Gerade wurde mitten auf der Straße ein riesiges Holzkreuz aufgerichtet: Rundherum waren Dutzende von Orthodoxen eifrig dabei, den Straßenbelag aufzuhacken und einen Graben auszuheben.

"Die auf der Hardthöhe haben gut lachen!", fluchte einer der Stabsoffiziere, "... schließlich werden die nicht belagert!"

"Nun steht uns nur noch der Himmel offen!", lachte ein anderer: "Auf Tornados Schwingen eilen wir ..."

"Ingwersen, beherrschen Sie sich!" Der Kommandeur hatte keinen Sinn für Humor in kriegerischen Situationen.

"Aber die Idee ist doch garnicht so verkehrt", meinte nun der Adjutant. "Wir könnten das Ding doch einfach mit einem unserer Hubschrauber wegschaffen."

"Deckert! Nehmen wir einmal an, wir entscheiden uns dafür, das Ding zu bewegen und von hier wegzuschaffen, genau das wollen die Schwarzröcke verhindern, und ...", das Klingeln des Telefons vor ihm unterbrach die Überlegung des Kommandeurs. Er hörte zu, legte auf, "... das hat uns der Inspekteur der Luftwaffe gerade untersagt. Wir sollen nur die Stellung halten und keinerlei Komplikationen provozieren. Die Telefone bei denen laufen heiß und er wird selber kommen, wenn sich irgendetwas geklärt hat."

 

9.

Kommodore Schmidt starrte gegen die Decke. Das ungewohnte Feldbett ließ ihn nicht einschlafen.

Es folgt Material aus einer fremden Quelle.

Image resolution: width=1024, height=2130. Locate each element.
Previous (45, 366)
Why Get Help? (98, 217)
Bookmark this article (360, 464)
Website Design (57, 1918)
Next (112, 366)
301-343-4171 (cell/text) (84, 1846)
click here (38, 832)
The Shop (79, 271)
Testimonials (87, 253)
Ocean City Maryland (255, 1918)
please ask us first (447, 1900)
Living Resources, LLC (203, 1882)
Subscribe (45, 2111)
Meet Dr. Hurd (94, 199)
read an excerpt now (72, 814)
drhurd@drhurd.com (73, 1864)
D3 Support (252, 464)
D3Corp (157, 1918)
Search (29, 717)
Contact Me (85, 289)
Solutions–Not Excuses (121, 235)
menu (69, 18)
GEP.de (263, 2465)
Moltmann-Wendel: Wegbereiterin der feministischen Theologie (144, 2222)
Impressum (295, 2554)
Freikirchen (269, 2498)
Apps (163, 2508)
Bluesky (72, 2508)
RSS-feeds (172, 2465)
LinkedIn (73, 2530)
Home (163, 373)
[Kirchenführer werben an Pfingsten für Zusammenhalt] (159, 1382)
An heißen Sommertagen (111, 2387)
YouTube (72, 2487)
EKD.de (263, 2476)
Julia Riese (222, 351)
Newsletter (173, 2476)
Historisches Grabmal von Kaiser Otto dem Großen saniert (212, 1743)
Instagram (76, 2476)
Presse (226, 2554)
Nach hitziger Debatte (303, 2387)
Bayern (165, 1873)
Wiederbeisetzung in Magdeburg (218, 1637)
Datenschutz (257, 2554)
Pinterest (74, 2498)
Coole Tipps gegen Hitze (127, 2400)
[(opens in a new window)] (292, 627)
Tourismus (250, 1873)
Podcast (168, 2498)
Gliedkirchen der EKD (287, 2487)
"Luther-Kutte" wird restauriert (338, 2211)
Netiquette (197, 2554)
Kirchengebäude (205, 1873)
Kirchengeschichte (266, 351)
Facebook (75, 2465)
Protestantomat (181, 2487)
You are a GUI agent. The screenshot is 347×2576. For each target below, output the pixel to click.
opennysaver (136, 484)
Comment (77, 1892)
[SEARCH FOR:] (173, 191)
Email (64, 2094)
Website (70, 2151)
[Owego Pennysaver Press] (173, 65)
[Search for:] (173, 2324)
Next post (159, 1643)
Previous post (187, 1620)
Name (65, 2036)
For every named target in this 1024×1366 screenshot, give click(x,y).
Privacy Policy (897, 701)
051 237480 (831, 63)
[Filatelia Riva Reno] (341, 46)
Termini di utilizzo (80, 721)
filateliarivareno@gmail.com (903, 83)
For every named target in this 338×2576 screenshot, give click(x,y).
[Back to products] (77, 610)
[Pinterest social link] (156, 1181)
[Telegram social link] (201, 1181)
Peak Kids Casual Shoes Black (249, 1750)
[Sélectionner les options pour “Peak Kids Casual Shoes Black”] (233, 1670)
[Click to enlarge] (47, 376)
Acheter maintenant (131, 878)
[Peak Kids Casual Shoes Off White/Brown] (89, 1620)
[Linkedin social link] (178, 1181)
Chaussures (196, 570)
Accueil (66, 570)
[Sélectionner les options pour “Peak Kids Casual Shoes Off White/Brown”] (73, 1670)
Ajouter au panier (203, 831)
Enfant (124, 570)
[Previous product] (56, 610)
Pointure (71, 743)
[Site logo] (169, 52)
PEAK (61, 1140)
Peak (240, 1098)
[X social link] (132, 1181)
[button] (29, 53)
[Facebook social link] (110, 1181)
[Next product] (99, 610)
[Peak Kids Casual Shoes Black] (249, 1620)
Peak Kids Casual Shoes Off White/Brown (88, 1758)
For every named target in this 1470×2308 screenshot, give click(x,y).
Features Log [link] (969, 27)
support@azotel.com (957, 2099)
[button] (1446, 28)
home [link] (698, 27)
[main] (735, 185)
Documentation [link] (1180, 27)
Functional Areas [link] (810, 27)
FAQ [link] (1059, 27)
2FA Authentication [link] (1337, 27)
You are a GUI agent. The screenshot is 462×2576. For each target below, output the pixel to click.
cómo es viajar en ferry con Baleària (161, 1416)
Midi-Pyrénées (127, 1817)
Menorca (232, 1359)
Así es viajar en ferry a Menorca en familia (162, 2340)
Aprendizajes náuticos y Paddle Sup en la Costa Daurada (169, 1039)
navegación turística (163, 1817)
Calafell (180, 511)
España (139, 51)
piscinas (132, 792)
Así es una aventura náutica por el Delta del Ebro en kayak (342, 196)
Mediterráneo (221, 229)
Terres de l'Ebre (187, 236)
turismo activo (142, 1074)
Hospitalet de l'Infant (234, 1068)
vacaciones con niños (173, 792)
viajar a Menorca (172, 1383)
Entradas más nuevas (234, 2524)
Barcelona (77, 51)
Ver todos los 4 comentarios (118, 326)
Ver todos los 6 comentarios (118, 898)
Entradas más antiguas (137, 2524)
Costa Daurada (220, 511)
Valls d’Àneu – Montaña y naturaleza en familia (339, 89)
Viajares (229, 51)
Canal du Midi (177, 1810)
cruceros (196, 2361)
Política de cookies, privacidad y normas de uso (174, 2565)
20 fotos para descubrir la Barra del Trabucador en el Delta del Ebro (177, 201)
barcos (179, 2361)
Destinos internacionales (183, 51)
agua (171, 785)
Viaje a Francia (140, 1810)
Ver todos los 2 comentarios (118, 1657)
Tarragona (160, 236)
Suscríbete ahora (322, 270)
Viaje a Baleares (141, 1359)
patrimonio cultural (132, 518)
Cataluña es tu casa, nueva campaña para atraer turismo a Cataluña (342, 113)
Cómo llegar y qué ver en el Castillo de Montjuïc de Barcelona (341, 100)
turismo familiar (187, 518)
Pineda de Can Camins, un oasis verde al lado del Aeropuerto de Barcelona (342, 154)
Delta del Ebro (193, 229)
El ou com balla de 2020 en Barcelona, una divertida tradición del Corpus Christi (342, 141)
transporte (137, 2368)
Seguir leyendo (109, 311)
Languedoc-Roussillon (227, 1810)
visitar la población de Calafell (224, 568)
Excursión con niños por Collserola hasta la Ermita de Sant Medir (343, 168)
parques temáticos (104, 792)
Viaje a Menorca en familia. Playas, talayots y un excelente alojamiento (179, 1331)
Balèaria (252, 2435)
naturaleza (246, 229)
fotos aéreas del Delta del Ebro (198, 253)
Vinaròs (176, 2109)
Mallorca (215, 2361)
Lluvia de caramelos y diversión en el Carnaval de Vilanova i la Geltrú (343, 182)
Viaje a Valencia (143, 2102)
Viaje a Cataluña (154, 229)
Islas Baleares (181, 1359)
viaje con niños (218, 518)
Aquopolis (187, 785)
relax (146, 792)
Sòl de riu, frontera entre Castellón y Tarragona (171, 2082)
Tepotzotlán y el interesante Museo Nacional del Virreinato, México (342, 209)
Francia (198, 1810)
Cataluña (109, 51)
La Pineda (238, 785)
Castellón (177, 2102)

Leise klopfte es an der Tür.

Ja!

Der Unteroffizier vom Dienst trat ein, grüßte und reichte ihm einen Brief: "Ich habe gedacht, Sie sind noch nicht bei der Poststelle vorbeigekommen und da Sie ja nicht zu Hause wohnen ..."

"Danke. Gut gedacht!"

"Dann, Gute Nacht!"

"Gute Nacht und gute Wacht!" Schmidt kannte diese nicht-enden-wollenden Wachnächte.

Neugierig drehte er den Umschlag in der Hand: Wer sollte ihm hierher schreiben?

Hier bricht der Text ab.